Życie w UK
Rząd przeznaczy £1,6 mld na pomoc najbiedniejszym miastom UK. Krytycy: To próba kupienia poparcia laburzystów dla umowy ws. Brexitu
Fot. Getty
Rząd ogłosił właśnie utworzenie funduszu “Stronger Towns Fund“, który ma pomóc w walce z biedą w najbardziej zubożałych miastach w UK. Krytycy Theresy May wskazują jednak, że nowy program pomocowy to próba kupienia poparcia laburzystów dla umowy wyjścia z Unii Europejskiej.
„Stronger Towns Fund” ma w założeniu pomóc zwiększyć inwestycje w miastach, które w ostatnim czasie nie skorzystały z dobrodziejstw wzrostu gospodarczego. Kwota £1,6 mld zostanie przeznaczona m.in. na nowe miejsca pracy i szkolenia, a także na ogólne pobudzenie rozwoju gospodarczego mniejszych społeczności. £1 mld zostanie rozdzielony miastom odgórnie, natomiast o kolejne £600 mln władze lokalne będą mogły się starać w ramach konkursu. Wiadomo już jednak, że z części, która zostanie rozdysponowana przez rząd, miasta Anglii północno – zachodniej otrzymają £281 mln, region West Midlands dostanie £212 mln, a Yorkshire and the Humber – £197 mln.
Rzeczy, których lepiej nie mówić imigrantom z Europy Wschodniej [wideo]
Uzasadniając uruchomienie programu inwestycji dla najbiedniejszych miast UK Theresa May przyznała, że wiele regionów zostało w ostatnich latach pozostawionych samych sobie i nie skorzystało ze wzrostu gospodarczego kraju. – Zbyt długo dobrobyt w naszym kraju jest rozdzielany niesprawiedliwie. Nasza gospodarka sprzyjała rozwojowi niektórych miejsc, ale my chcemy, żeby przyniosła ona korzyść wszystkim społecznościom.

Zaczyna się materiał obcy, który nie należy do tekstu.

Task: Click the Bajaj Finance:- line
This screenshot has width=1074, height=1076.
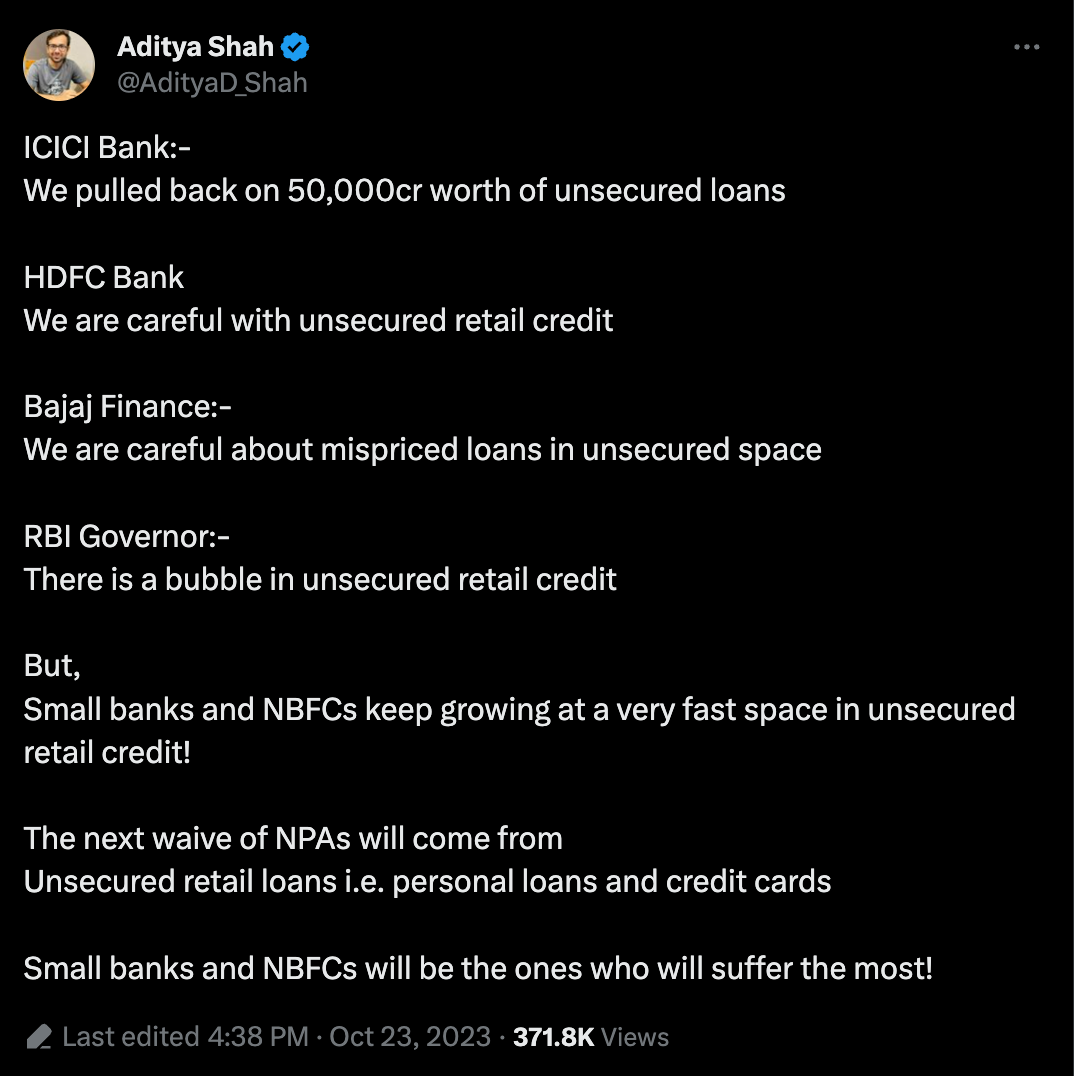Action: (128, 407)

Wspólnoty w różnych częściach kraju zagłosowały za Brexitem, dając tym samym wyraz swojemu pragnieniu zmiany – to musi być zmiana na lepsze, dająca [społecznościom- przyp.red.] więcej szans i więcej kontroli – zaznaczyła May. – Te miasta szczycą się wspaniałym dziedzictwem i mają wielki potencjał, a z odrobiną pomocy mają przed sobą świetlaną przyszłość – dodała.
Bunt w Partii Pracy – nie wszyscy laburzyści chcą drugiego referendum
Jednakże krytykom rządu Theresy May nie umknął uwagi fakt, że fundusz “Stronger Towns Fund” został utworzony na kilka dni przed kluczowym głosowaniem ws. Brexitu. Dla niektórych polityków i komentatorów życia politycznego w Wielkiej Brytanii działanie rządu wygląda na próbę kupienia poparcia części posłów Partii Pracy dla umowy wyjścia z UE. Niektórzy mówią wprost o „politycznym przekupstwie” i wyrafinowanej próbie przeciągnięcia na swoją stronę laburzystów reprezentujących biedniejsze społeczności w UK.